- _What to do_
Pull out each line below that contains the string "screenshot", treating uppercase and lowercase letters as different.

- _Listed entries_
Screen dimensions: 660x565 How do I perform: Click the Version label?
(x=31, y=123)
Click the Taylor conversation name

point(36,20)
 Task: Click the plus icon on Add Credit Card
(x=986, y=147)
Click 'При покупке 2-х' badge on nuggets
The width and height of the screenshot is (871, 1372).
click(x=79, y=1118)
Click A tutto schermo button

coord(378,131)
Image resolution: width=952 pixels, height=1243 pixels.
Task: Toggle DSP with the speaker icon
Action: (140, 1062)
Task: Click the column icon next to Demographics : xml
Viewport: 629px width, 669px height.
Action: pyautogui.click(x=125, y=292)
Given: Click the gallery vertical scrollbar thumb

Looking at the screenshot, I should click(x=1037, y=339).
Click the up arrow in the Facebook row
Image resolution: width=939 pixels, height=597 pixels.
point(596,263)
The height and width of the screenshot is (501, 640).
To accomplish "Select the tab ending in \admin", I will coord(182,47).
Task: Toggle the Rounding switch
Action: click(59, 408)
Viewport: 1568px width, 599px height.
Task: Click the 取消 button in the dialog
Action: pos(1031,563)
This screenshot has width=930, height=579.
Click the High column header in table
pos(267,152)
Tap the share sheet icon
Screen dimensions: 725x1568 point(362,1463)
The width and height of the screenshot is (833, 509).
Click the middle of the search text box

- _Task response_
The width and height of the screenshot is (871, 1372).
Looking at the screenshot, I should click(x=1037, y=339).
The height and width of the screenshot is (501, 640).
This screenshot has width=930, height=579.
The width and height of the screenshot is (833, 509).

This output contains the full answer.